Condoleezza Rice, who holds 3 degrees, says America needs to ‘make a lot more use’ of skills-based hiring

BY JANE THIER and published by

School is out for the summer, but the debate over whether or not a college degree is still necessary for a good job in the U.S.—and whether it will be in the future—is only gaining more traction. Recent research finds that a college degree is still worth the investment. But more and more companies, including Google and Apple, are eliminating degree requirements when hiring some candidates. And leaders ranging from the CEOs of Delta and Nielsen to state governors have recently touted the merits of skills-based hiring, arguing that it can help diversify candidate pools and even act as a salve to the ongoing labor shortage.

Now the pro-skills contingent has a new proponent in the storied halls of one of the nation’s most selective institutions: former national security advisor and Secretary of State Condoleezza Rice, who told Fortune, shortly before appearing at KPMG’s Women in Leadership Summit on June 21st, that she’s “very much in favor” of skills-based hiring.

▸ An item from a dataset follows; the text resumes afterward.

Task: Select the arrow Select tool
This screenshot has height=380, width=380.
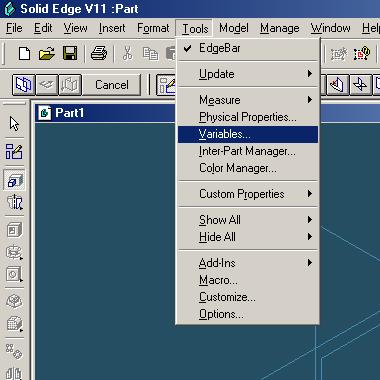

That means something coming from Rice, a lifelong academic who boasts a mile-long CV of accolades. She graduated from college Phi Beta Kappa (America’s oldest academic honor society), went on to earn a master’s degree in political science, and at age 25 earned her Ph.D. in the same subject. Rice currently directs the Hoover Institution, the public policy research initiative at Stanford University, where she’s been on faculty since 1981. She holds at least 14 honorary doctorates. Plus, she knows a thing or two about nonacademic skills. Rice is an accomplished pianist who performed Mozart’s Piano Concerto in D Minor with the Denver Symphony Orchestra at age 15, and knows enough about the NFL to have been reportedly considered for a head coaching role.

Despite her numerous degrees, she doesn’t think those without one should be overlooked on the job market. The U.S. “needs to make a lot more use” of programs that enable people without four-year degrees to attain quality, high-paying jobs, Rice told Fortune.